Jeanne: When you think of the size of the city government and the size of the city, you realize that maybe not the smartest people are all working in the government. There’s 4 million people out there. The ideas that you have at the simplest level, we [the government] really want to hear about that. These government organizations have some input channels that people can speak through to get the government’s ear. LA Open Acres is an example of a great idea that came out of a personal passion and became a government program. It’s your ideas and your passion we’re looking for.
Juan: Jeanne is right. You have to act. You have to do. If you’re looking to make an impact, then you need to get involved. Do you know who your representatives are? Find out who they are. Follow them on twitter. Tweet at them when you see something wrong. Some of them will see 5 tweets and think something is a big deal. We had an anonymous tipster bring an anomoly in our overtime data to our attention, and we looked into it, and it was right, so we made the appropriate change. So please, go out and do something.
Leonard: How do you frame good questions? For example, if you’re looking at a single metric, rent price, it varies wildly across the city, but so does dwelling size and other variables. How do you get at the heart of the problem?

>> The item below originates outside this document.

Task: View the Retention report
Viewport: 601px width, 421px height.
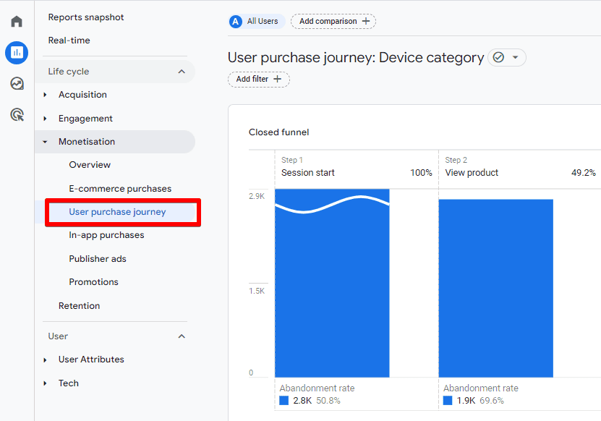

Stephen: The days of just having an idea for a solution and executing it are long gone. It’s important to use data. When you’re looking at a single metric, you often don’t know if you have a correlation, a causation. You know when you take the DMV test and there are questions unrelated to driving a car? I wonder if there is reasearch behind that to show that these questions are worthwhile. You have to analyze things around you and ask questions about them.
Jeanne: It’s important to take your question and make it specific. People we’re working with are looking at homeless information, and so you look at a dataset with homeless counts and you find an answer. But then you go to the county and there’s a different number. United Way might have a third number. And it keeps going. So when I’m approaching problems, I take all of these perspectives into account. This might not be a bias issue, but it’s just a different sample. That data helps inform an action that I want to take. Take that big question you’ve got, and you dig down to get something really specific, and don’t trust just one source.
Juan: How do you ask the right questions? You have to be critical. Sometimes you’re looking at something and you get stuck, but you just shift your point of view by 3 degrees, and all of the sudden you see it in a new light. People start off at the beginning with a hunch. Explore it. Find the meat of it. You have to peel everything away and get at the core of the issue.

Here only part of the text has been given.